▶ [DATA EXTRACTS]:
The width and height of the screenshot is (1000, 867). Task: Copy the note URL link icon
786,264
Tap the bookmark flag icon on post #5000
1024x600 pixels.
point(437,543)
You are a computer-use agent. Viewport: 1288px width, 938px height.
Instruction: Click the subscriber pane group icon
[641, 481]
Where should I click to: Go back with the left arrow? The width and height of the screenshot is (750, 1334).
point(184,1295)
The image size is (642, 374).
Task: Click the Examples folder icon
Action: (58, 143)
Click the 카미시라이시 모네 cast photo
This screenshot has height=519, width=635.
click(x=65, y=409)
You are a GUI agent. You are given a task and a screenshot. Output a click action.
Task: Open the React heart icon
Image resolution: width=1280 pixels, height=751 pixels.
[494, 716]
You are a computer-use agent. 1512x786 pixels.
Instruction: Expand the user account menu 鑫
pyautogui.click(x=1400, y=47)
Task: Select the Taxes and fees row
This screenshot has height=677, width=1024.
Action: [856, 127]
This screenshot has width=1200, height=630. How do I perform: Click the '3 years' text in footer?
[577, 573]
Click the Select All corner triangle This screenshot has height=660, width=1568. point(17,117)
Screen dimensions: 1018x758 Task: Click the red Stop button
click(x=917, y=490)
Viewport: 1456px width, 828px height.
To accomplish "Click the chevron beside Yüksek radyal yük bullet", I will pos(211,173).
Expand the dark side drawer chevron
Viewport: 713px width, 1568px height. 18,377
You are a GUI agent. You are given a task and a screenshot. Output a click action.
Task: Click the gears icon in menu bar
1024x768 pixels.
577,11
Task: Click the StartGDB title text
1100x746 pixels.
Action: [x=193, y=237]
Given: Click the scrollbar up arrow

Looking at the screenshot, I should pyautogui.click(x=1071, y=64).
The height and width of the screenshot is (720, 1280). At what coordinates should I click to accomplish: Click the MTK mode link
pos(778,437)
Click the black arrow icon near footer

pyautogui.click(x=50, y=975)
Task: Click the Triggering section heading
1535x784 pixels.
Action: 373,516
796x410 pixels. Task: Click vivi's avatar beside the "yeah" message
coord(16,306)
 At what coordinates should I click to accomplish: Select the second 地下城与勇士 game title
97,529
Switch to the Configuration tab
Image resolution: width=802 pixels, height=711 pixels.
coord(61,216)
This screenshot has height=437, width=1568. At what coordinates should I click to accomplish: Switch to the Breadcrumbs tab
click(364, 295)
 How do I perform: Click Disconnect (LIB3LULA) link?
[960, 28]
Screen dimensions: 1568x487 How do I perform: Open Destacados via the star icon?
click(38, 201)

▶ [WHAT YOU SHOULD DO]: Starting at the line with "Screen dimensions: 1568x487", print each remaining line of the listing above exactly as it appears.

▶ [ANSWER FOR THIS EXERCISE]:
Screen dimensions: 1568x487 How do I perform: Open Destacados via the star icon?
click(38, 201)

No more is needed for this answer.